3 helpful tips for physician barriers to value-based care

Providing quality care is, of course, a priority for independent physicians. The recent shift to value-based care, away from fee-for-service reimbursement, would seem to be welcome news for physicians who want their practice to focus on quality health outcomes rather than on the quantity of patient visits. However, some of the regulations and requirements imposed by the value-based care measurements may pose obstacles to independent physicians.

Thomas J. Van Gilder, MD, JD, MPH, writing in Medical Economics, recently pinpointed three of those obstacles and provided some guidance in overcoming each of them.

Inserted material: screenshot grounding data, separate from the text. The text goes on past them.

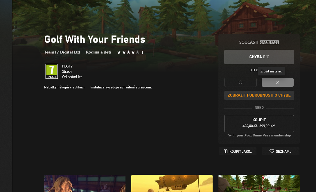Open Zobrazit podrobnosti o chybě
This screenshot has width=316, height=192.
click(x=259, y=95)
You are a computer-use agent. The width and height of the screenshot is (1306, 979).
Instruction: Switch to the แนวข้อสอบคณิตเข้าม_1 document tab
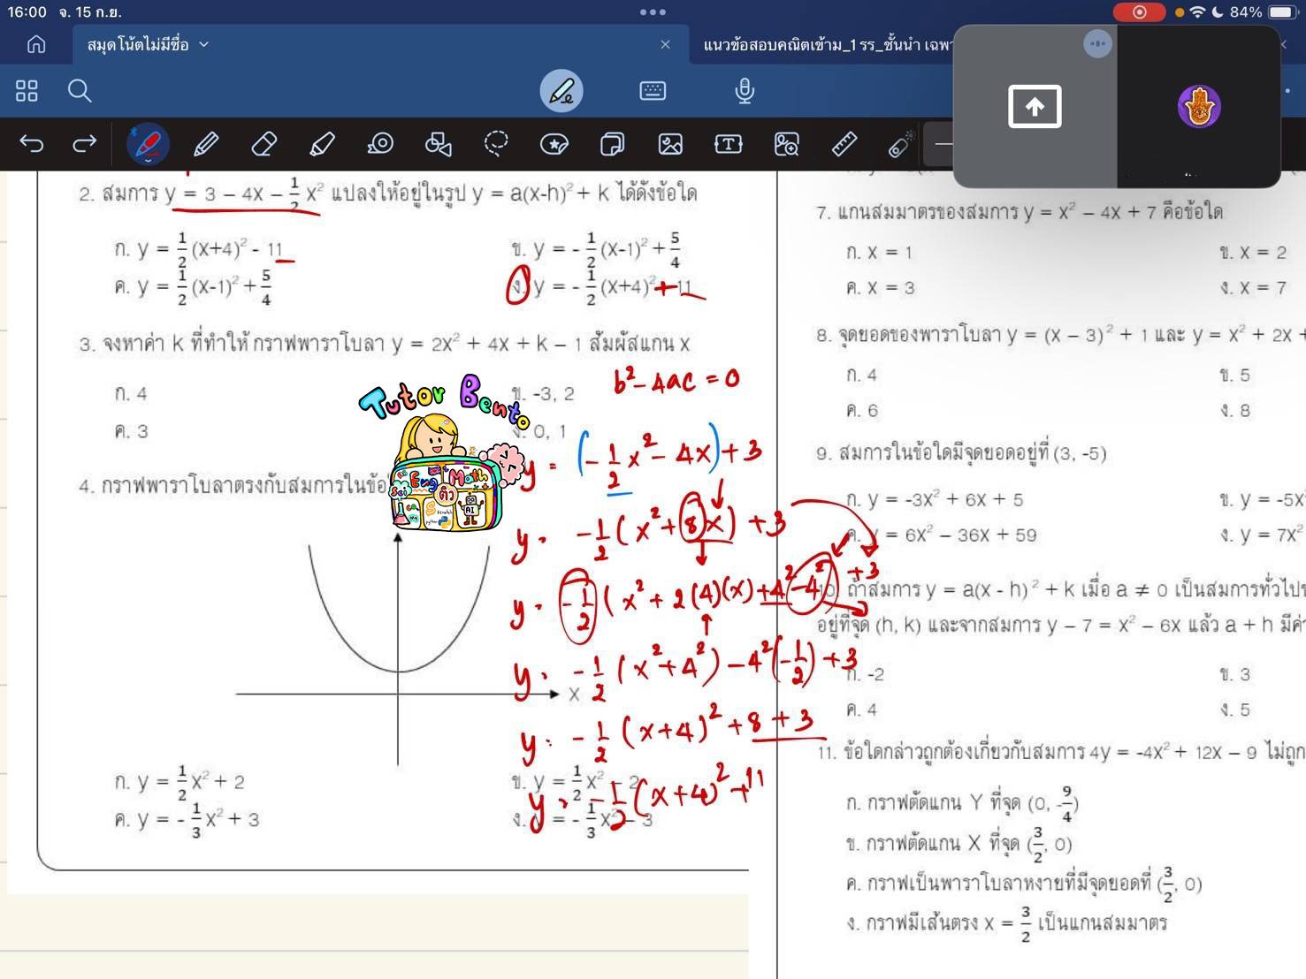tap(822, 44)
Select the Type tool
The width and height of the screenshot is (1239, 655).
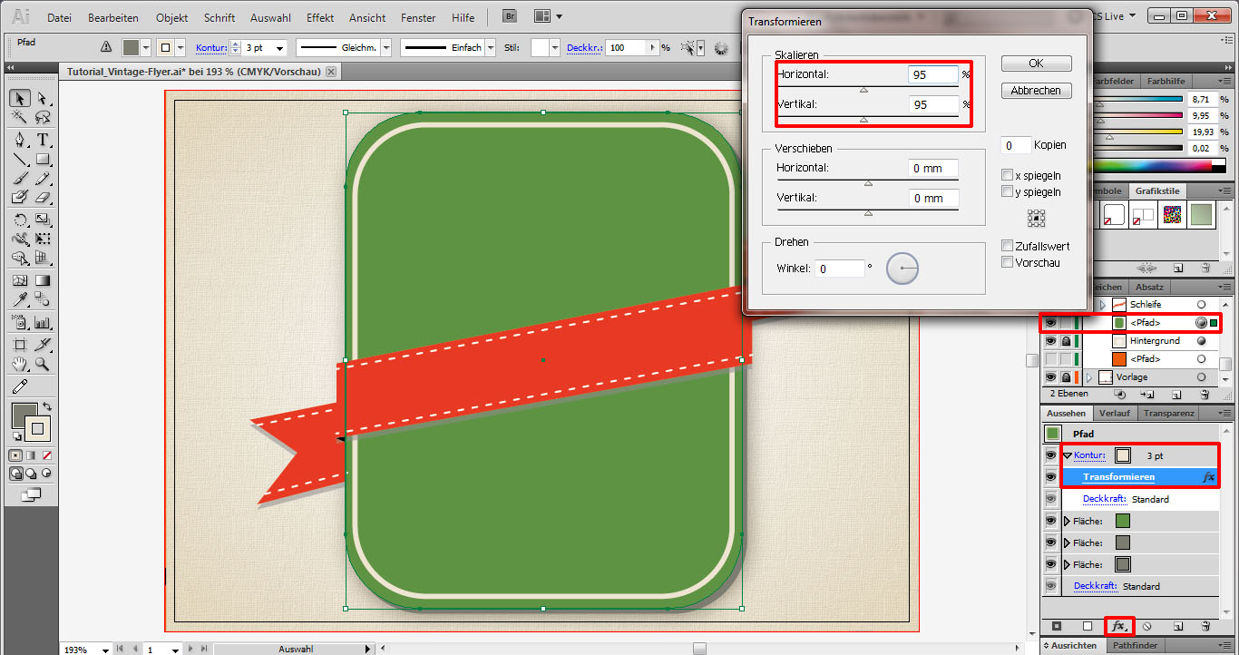pyautogui.click(x=42, y=140)

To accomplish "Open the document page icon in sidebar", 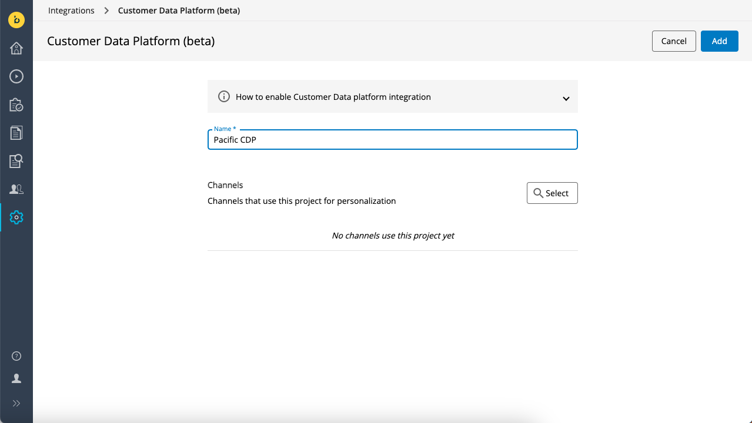I will pos(16,133).
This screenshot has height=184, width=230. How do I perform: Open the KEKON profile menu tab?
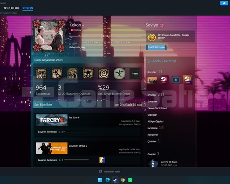(28, 8)
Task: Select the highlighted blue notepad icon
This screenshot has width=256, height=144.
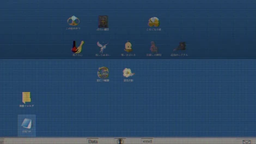Action: [27, 123]
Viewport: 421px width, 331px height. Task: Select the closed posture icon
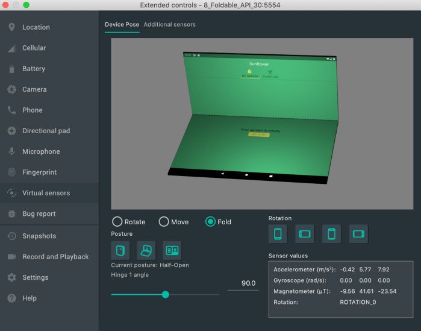(120, 250)
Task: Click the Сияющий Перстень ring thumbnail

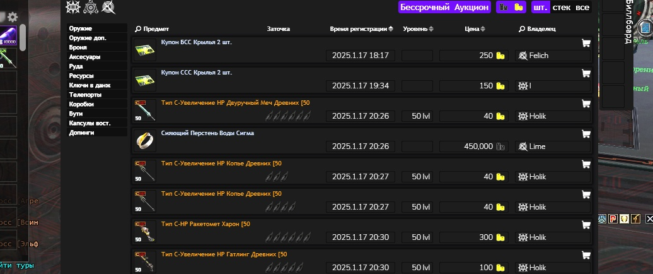Action: coord(145,141)
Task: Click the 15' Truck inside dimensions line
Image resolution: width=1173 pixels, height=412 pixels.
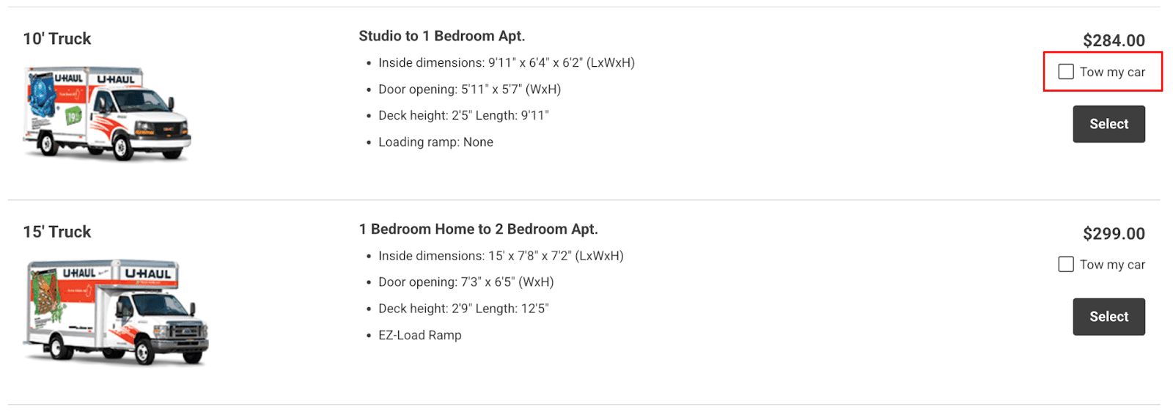Action: [501, 256]
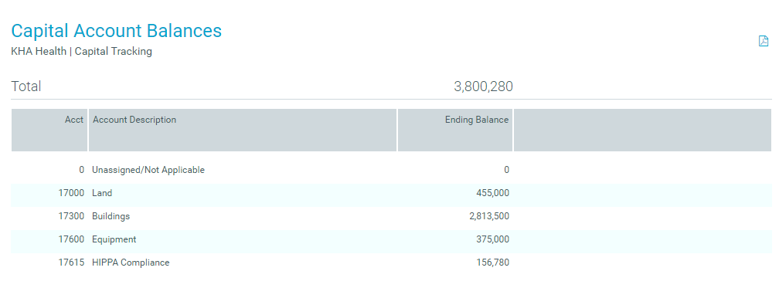Click the 156,780 HIPPA balance
This screenshot has width=779, height=288.
coord(493,263)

Physicians do not have all of the data they need. There is a communication gap between the primary care physician and other providers that are seeing the patient. Information must be shared between all providers involved in a patient’s care in order for that care to be truly value-based. Relying on the patient to relay information between multiple providers can lead to dangerous errors.

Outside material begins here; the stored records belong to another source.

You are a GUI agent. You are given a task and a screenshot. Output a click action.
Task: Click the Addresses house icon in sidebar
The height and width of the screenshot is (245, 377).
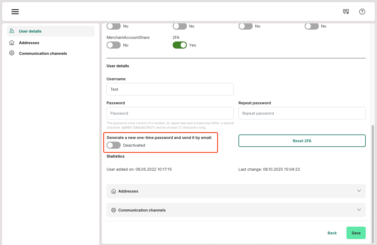point(12,43)
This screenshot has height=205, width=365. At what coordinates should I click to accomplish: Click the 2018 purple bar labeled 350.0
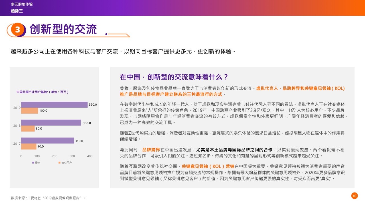click(51, 123)
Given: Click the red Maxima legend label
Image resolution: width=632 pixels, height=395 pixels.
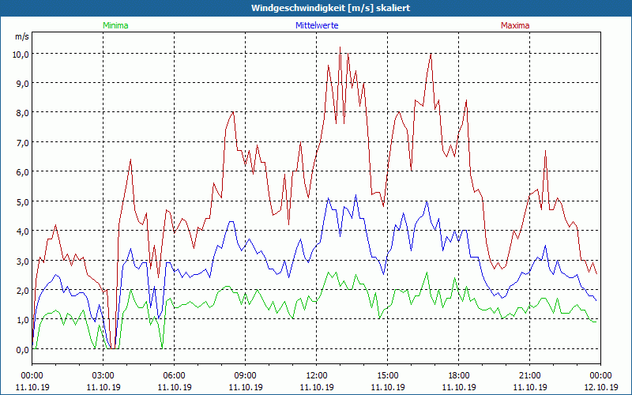Looking at the screenshot, I should click(515, 25).
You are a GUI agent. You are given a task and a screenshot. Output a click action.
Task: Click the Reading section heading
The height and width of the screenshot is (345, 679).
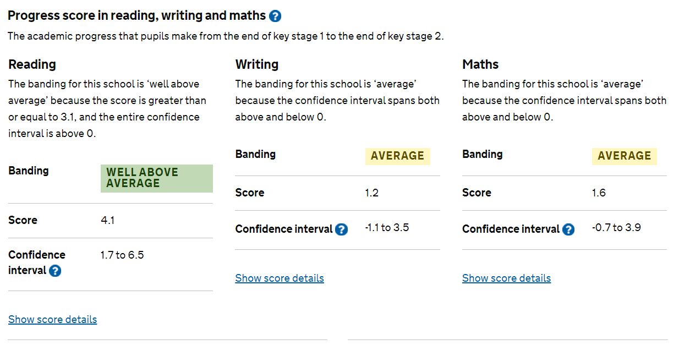pos(32,65)
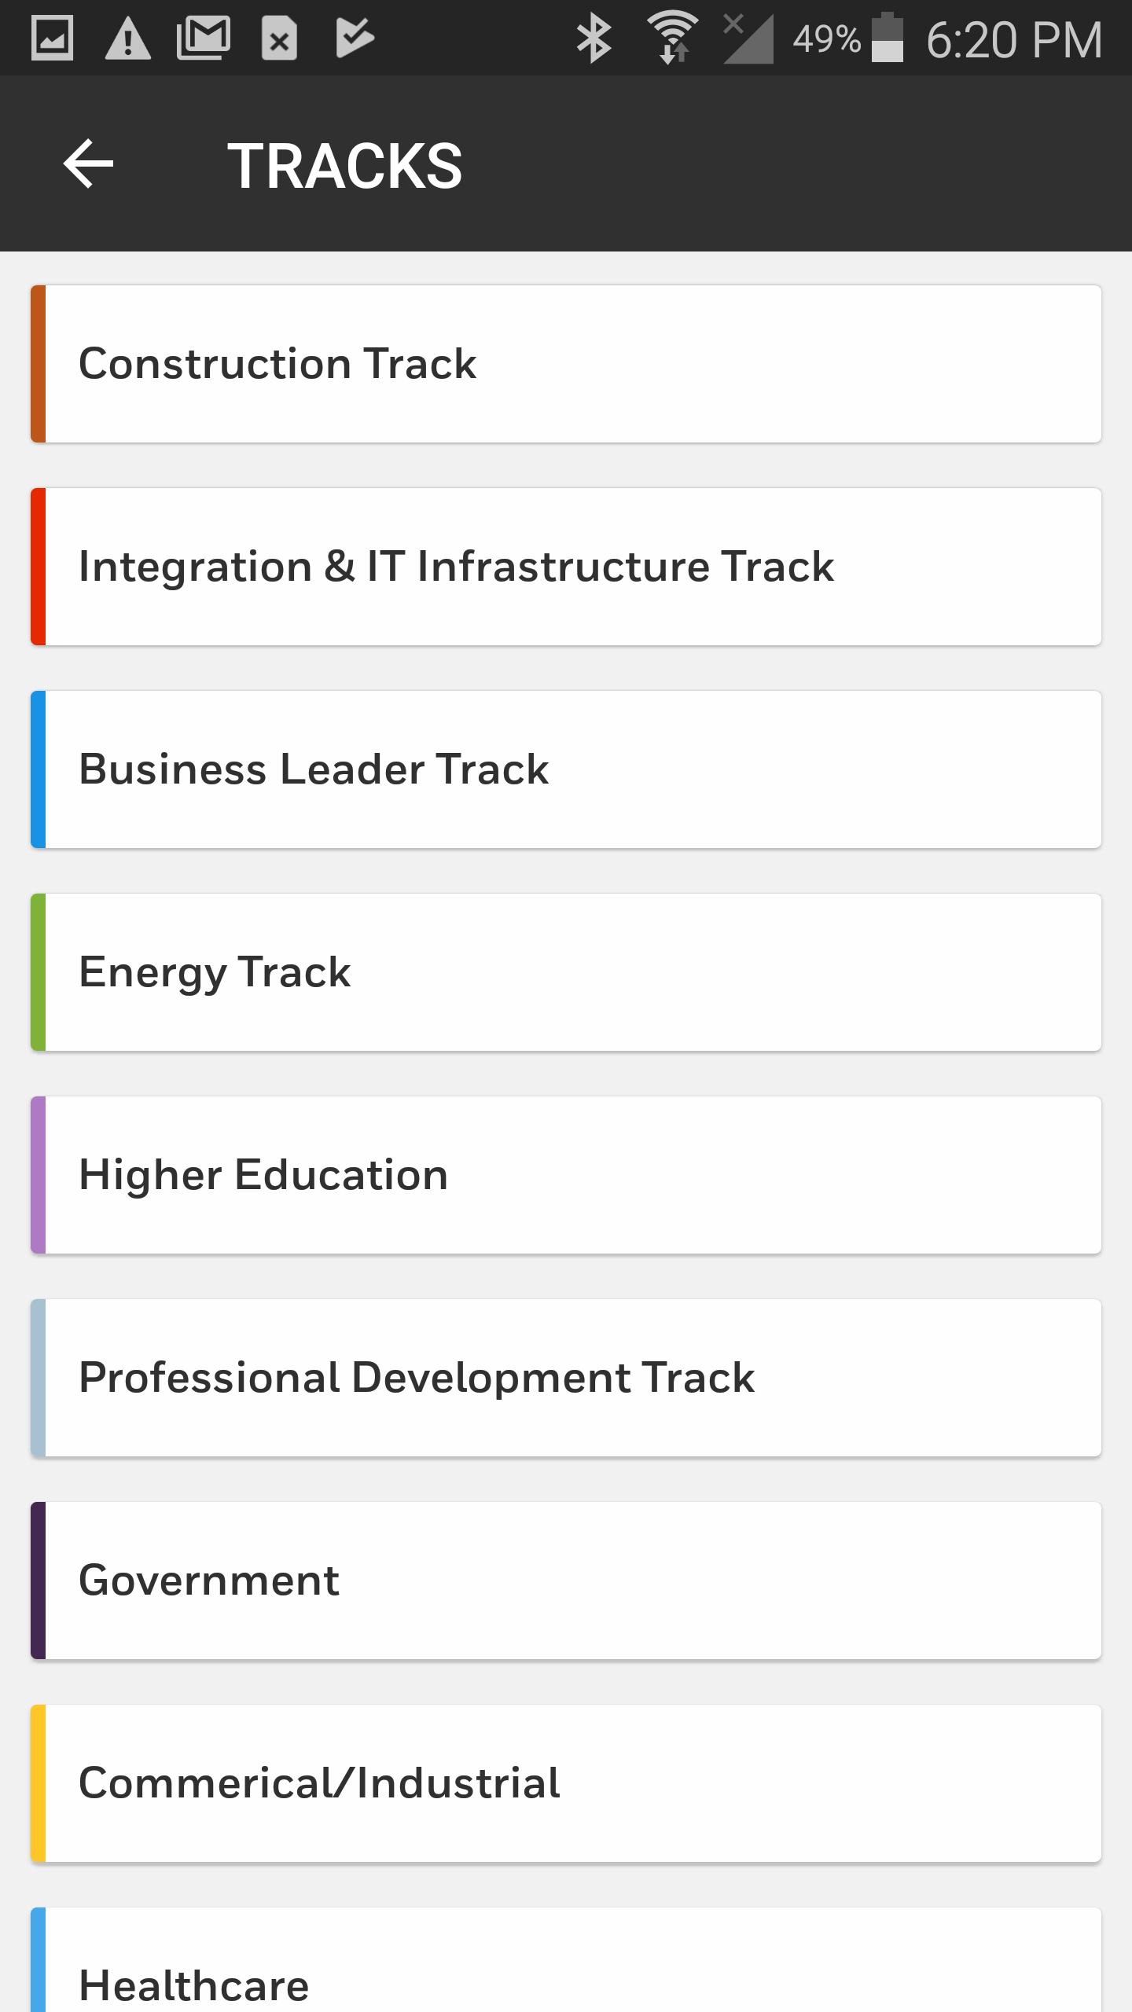
Task: Tap the TRACKS header title
Action: point(344,166)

Optimizing the use of electronic health records to maintain patient data and to share information with multiple providers enables the independent physician to overcome this barrier.

Physicians are not trained to respond to tedious reporting requirements. While the shift to value-based care is enticing to the independent physician who wants to focus on patient care, it also comes with many regulations and requirements that the physician is not necessarily equipped to deal with efficiently.

Dr. VanGilder suggests that this barrier can be overcome with “improved electronic workflows, sustained by technology designed to support, not hinder, communication between physicians and patients.” Hiring staff more equipped to respond to reporting requirements will also help the independent physician overcome this barrier to value-based care.

Physicians do not have the support tools they need to practice value-based care effectively. A Deloitte survey found that “roughly three in four physicians have tools with clinical protocols designed to meet quality goals, but few (36%) have access to comprehensive protocols spanning multiple conditions.”

Independent physicians need to be engaged in the development process, to ensure their support tools are helping, not hindering, their clinical workflows. Physicians should also take advantage of these tools to provide quality care and succeed in the new value-based care model.